Elterngeld kürzt steuerlich abzugsfähige Unterhaltszahlungen

Einkommensteuer

Unterhaltszahlungen sind als außergewöhnliche Belastungen steuerlich abzugsfähig. Erhält die gesetzlich unterhaltsberechtigte Person Elterngeld, so ist dieses bei den Unterhaltszahlungen zu kürzen. Dies gilt auch für den Sockelbetrag von 300 EUR monatlich.
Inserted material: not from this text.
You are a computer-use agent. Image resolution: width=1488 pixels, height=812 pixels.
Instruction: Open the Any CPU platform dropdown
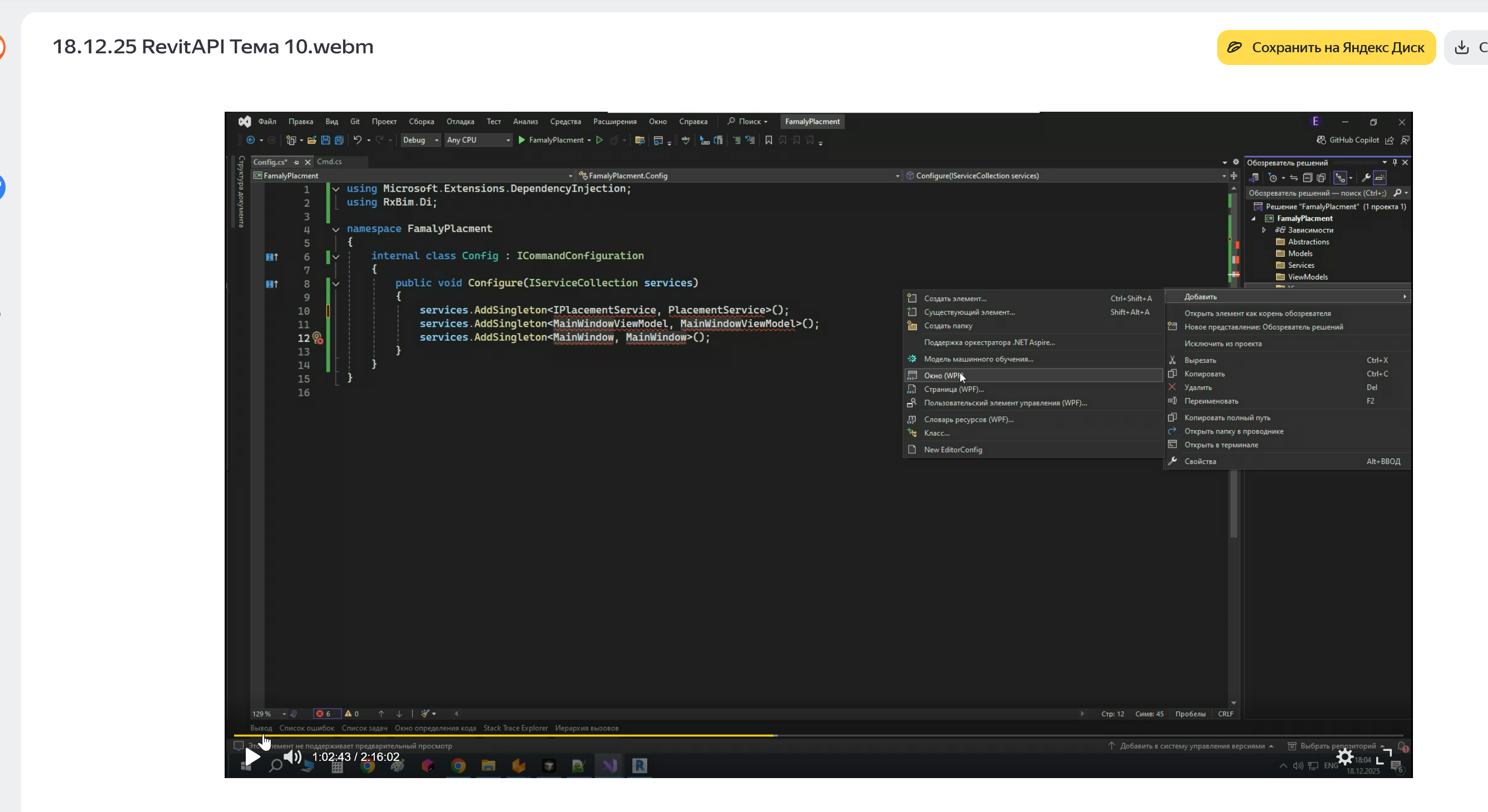[478, 141]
Unterhaltszahlungen an gesetzlich unterhaltsberechtigte Personen des Steuerpflichtigen oder seines Ehegatten sind nach § 33a EStG als außergewöhnliche Belastungen bis zu 8.652 EUR jährlich abzugsfähig. Die Unterhaltszahlungen sind um eigene Einkünfte und Bezüge der unterhaltenen Person zu kürzen, sofern diese 624 EUR jährlich übersteigen. Zu den Einkünften und Bezügen zählen auch nicht steuerbare und steuerfreie Einkünfte, wie beispielsweise Elterngeld.

Sachverhalt
Der Kläger zahlte Unterhalt an die Mutter seines Kindes, mit der er zusammenlebte und setzte diese Zahlungen als außergewöhnliche Belastungen in seiner Einkommensteuererklärung an. Seine Lebensgefährtin erhielt monatlich 650 EUR Elterngeld. Der Steuerpflichtige kürzte die außergewöhnlichen Belastungen i.H.v. 350 EUR monatlich. Er vertrat die Auffassung, nur der den einkommensunabhängigen Sockelbetrag übersteigende Betrag sei bei der Kürzung der abzugsfähigen Unterhaltsleistungen zu kürzen. Das Finanzgericht jedoch war anderer Ansicht und berücksichtigte den insgesamt erhaltenen monatlichen Elterngeldbetrag, denn das Elterngeld ist als Einkünfteersatz zu betrachten.

Das FG hat die Revision zum Bundesfinanzhof zugelassen.